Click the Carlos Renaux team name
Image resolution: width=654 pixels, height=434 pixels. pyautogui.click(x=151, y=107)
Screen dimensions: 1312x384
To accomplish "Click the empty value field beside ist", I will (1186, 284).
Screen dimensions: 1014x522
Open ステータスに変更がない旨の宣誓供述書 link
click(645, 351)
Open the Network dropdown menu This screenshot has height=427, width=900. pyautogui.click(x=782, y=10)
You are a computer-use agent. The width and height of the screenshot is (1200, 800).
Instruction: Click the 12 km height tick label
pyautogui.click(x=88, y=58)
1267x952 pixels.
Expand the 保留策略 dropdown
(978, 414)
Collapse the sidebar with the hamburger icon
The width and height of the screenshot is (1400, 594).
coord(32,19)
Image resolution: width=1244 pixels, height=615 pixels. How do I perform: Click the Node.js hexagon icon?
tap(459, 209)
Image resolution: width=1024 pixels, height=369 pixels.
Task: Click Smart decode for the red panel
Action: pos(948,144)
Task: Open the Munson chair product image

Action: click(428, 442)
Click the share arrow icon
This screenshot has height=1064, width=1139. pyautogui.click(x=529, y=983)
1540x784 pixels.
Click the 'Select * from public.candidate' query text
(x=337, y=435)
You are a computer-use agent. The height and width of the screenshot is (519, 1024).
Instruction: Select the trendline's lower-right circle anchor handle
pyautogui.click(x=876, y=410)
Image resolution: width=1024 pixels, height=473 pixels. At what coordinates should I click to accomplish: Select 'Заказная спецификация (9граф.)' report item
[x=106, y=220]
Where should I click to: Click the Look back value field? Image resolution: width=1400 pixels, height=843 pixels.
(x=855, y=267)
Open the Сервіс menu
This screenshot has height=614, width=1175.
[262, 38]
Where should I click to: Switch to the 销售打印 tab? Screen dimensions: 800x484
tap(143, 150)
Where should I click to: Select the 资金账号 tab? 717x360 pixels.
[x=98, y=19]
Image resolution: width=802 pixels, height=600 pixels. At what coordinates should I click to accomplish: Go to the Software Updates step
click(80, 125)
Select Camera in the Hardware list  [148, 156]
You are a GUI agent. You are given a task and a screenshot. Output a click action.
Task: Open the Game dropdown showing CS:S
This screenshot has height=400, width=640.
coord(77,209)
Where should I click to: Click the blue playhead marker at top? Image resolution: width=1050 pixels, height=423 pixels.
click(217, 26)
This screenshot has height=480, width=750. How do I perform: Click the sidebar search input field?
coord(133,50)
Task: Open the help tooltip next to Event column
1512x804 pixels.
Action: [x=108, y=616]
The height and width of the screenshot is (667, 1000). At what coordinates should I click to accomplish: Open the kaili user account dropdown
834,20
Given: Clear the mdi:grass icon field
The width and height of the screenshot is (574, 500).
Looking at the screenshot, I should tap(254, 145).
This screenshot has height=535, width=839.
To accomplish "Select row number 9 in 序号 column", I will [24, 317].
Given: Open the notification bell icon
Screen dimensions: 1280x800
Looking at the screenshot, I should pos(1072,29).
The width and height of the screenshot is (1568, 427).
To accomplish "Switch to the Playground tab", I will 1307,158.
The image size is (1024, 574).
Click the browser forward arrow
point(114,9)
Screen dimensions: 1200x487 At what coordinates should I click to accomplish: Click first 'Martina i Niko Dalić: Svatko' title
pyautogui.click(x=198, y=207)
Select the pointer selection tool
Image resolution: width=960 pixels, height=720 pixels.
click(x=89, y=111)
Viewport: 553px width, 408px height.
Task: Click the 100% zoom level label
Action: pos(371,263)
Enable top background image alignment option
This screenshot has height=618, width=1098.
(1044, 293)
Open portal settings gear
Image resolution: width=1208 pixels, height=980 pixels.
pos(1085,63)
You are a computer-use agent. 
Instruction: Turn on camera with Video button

::::::::::

_Work instructions_
Please return each line of the listing above that contains "menu".

_Solution to this exercise_
Open the Network dropdown menu This screenshot has height=427, width=900. pyautogui.click(x=782, y=10)
Open the Сервіс menu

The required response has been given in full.